Tuesday, January 13, 2009

Chipping Up

I’ve tried to play more ring games in the EVE Online Hold’Em room but to be honest, there isn’t much action. I don’t really have the bankroll to play the 1000 limit tables and the 200 tables don’t fill up much.

One side effect of this is that I’ve been exercising my short handed game more and that is a good workout.

Last night I played several tournaments on PSO. I played a Limit Hold’em with 22 starters. A Razz with 24 starters and a Stud Hi with 21 starters. (Poker School Online is not Party Poker by any stretch. You just don’t get 100 players in a field.)

I finished 13th in the Razz (by far my worst game). I finished fourth (the money bubble) in the Limit Hold’em. And I finished 2nd in the Stud.

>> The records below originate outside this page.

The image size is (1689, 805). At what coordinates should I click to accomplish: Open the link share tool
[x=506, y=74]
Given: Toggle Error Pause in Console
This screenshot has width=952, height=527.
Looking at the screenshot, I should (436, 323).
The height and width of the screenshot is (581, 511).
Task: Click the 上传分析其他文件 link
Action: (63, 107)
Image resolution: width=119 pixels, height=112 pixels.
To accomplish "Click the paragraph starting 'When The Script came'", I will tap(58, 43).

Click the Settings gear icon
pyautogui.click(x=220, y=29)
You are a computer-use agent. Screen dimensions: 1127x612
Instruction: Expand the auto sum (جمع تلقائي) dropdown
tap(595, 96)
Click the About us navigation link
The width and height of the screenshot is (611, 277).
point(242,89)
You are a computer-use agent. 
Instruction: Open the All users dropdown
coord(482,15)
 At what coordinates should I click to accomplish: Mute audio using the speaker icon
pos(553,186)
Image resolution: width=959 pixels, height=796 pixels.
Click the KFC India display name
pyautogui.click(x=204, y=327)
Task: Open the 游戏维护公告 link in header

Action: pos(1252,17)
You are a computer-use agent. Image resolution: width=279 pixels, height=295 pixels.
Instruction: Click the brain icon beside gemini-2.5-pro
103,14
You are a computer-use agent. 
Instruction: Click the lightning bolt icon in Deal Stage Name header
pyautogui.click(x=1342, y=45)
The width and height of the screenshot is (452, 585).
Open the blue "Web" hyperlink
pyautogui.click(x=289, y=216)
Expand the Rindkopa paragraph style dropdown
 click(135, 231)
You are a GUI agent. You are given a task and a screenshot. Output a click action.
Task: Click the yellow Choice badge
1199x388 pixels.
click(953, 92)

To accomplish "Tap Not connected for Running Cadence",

Playing a variety of games is great fun. My favorite format is HORSE (Hold’em, Omaha Hi/Lo, Razz, Stud Hi, Stud Hi/Lo). But I must admit that playing three separate tournaments, short handed, simultaneously is HARD on the brain cells. The screens keep popping to the front demanding action and I have to try to follow the play and remember what game each is very quickly.

Multi-tabling is not my forte.

In the Eve Online Hold’em room (EOHR), I feel like I’m starting to adjust to the kind of play that is most common. You still need to see lots and lots of hands by a particular player to get a decent read on them. But I’m beginning to feel more in tune with the general betting tendencies. When 6 players limp into a flop and the pot sits at 14 and it goes check check, UTG bets 2!, call call call. To be quite honest, this is terrible poker. But it is what it is. And if you want to take the chips you have to learn what language the natives are speaking.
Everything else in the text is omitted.